Bocata patatero de caldereta cósmica, por Pablo Cuenca

Ingredientes para cuatro personas

  • 1 kg de patatas
  • 1 kg de cordero
  • ½ kg de setas shiitake
  • 1 tomate
  • 1 cebolla
  • ½ pimiento verde
  • 3 dientes de ajo
  • 1 vaso de vino blanco
  • ½ litro de caldo
  • Perejil, laurel y tomillo
  • Sal y pimienta
  • Aceite de oliva
  • Aceite de oliva cannábico
  • Mantequilla cannábica

 

Preparación

En esta receta, las patatas confitadas son las que más magia tienen. Cortadas en rodajas finas se extienden en un recipiente y se cubren por completo en aceite de oliva cannábico. Metemos en el horno el recipiente bien tapado con papel de plata para que no se evapore nada de sustancia. Recuerda que la temperatura nunca puede sobrepasar los 70º. Los amigos de la prisa tendrán que ser pacientes, pues se tardan unas cinco horas en confitar las patatas al horno.

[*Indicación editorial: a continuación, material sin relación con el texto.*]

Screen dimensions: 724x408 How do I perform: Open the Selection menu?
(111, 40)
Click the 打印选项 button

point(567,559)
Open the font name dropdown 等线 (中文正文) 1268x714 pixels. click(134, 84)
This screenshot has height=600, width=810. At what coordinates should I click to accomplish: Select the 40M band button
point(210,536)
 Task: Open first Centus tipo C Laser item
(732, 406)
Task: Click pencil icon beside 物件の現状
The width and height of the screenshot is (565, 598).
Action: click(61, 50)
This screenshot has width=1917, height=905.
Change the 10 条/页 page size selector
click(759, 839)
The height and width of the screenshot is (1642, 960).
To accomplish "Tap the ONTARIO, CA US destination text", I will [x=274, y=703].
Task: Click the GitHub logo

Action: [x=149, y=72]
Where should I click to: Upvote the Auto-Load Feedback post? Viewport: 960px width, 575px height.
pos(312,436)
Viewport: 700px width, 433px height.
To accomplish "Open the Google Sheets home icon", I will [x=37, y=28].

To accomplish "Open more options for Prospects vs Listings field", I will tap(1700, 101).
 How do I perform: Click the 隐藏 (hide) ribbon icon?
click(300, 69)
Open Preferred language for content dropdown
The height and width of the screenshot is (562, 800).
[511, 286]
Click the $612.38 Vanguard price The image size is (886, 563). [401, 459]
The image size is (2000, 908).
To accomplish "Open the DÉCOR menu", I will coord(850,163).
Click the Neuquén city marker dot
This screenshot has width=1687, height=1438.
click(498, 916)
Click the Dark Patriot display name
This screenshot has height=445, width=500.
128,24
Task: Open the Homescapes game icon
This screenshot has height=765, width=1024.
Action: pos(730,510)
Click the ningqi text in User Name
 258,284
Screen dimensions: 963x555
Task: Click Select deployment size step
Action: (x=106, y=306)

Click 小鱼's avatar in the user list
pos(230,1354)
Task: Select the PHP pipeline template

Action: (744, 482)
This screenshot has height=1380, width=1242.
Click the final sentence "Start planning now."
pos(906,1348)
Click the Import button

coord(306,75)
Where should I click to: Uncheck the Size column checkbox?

La caldereta para el relleno es una receta clásica. Aquí no empleamos el aceite cannábico, pues la alta temperatura del sofrito haría que el poder de la sustancia se desactivara. Lo primero que hacemos es dorar (con aceite de oliva) la carne sazonada con el ajo. Cuando esté, la retiramos y en ese mismo aceite se sofríen la cebolla, el pimiento y el tomate. Cuando el sofrito está, echamos la carne y añadimos el medio vaso de vino. Dejamos que se evapore y le añadimos el caldo, y que hierva a fuego lento durante 50 minutos. Una vez hecha la carne, la desmigamos y la salteamos con las setas shiitakes. Retiramos del fuego y añadimos el toque mágico de una cucharadita de mantequilla cannábica. Y montamos el bocata con las patatas confitadas.

La dosis correcta

Se estima que medio gramo por persona si no es usuaria de cannabis es una dosis su ciente para sentir los efectos. Si eres consumidor habitual la tolerancia hacia la sustancia activa hará que necesites el doble: un gramo. No olvides que durante la digestión el THC se convierte en una molécula más potente que propicia una experiencia retrasada y hasta tres veces más intensa que con una cantidad similar fumada. Si cuando fumamos o vaporizamos podemos apreciar los efectos a los 10 minutos y estos nos pueden durar hasta 4 horas, cuando comemos el efecto deseado tarda entre 30 y 90 minutos en mostrarse en todo su esplendor y puede llegar a mantenerse hasta 8 horas. Como es sabido, en ayunas el efecto es mayor.

Dado que no todas las hierbas son iguales y que todos somos diferentes, estos consejos sobre cantidades y efectos son orientativos. Es al comensal al que corresponde encontrar su medida. La prudencia siempre es buena consejera.